Aussie poll eyes health care
OPPOSITION leader Bill Shorten used his center-left Labor Party’s official campaign launch yesterday to cast July 2 general elections as a referendum on the future of Australia’s universal health care system.
A Labor government introduced government-funded Medicare in 1983 to provide free or subsidized health care for all Australian citizens and permanent residents. Labor argues the conservative coalition government plans to privatize Medicare — a claim Prime Minister Malcolm Turnbull denies.
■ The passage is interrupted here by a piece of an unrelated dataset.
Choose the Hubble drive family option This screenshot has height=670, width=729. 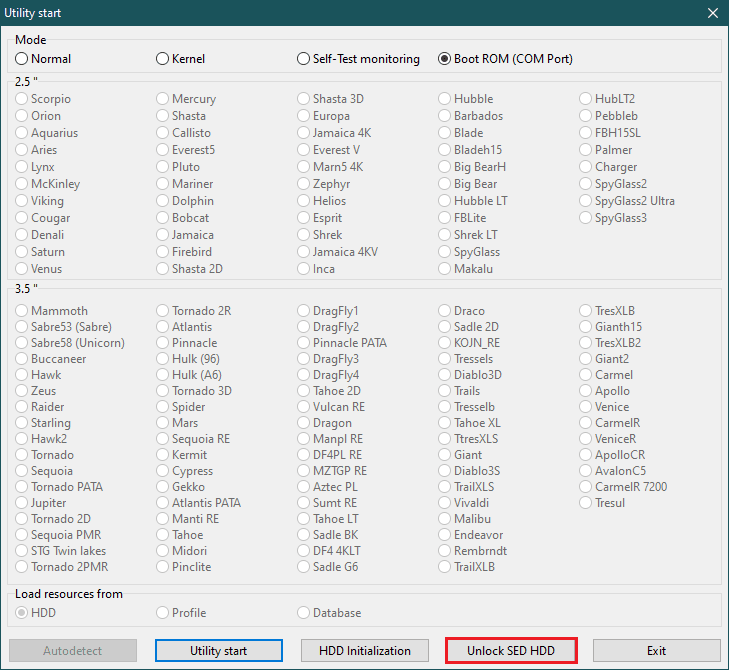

“If you want to know why this election will make a difference to you, your family, your street, your workplace, to Australia’s future, I can give you the answer of why politics matters in one word: Medicare,” Shorten told a Sydney auditorium in front of the slogan: “We’ll put people first.”
The government has been quick to assure the public that the popular heath care system is not under threat.
Turnbull, who will officially launch his conservative Liberal Party’s campaign next weekend, said on Saturday that his government had scrapped plans to outsource the Medicare payments system to private enterprise.
“Medicare will never ever be privatized,” Turnbull said yesterday. “What Bill Shorten is doing is peddling an extraordinary lie so audacious ... it defies belief.”
Six weeks after the election was called, Shorten launched his campaign in western Sydney where Labor hopes to win several seats from the government.
An opinion poll based on a nationwide telephone survey of 1,437 voters from Tuesday to Thursday published by Fairfax Media on Saturday showed Labor had 51 percent support from respondents versus 49 percent for the government.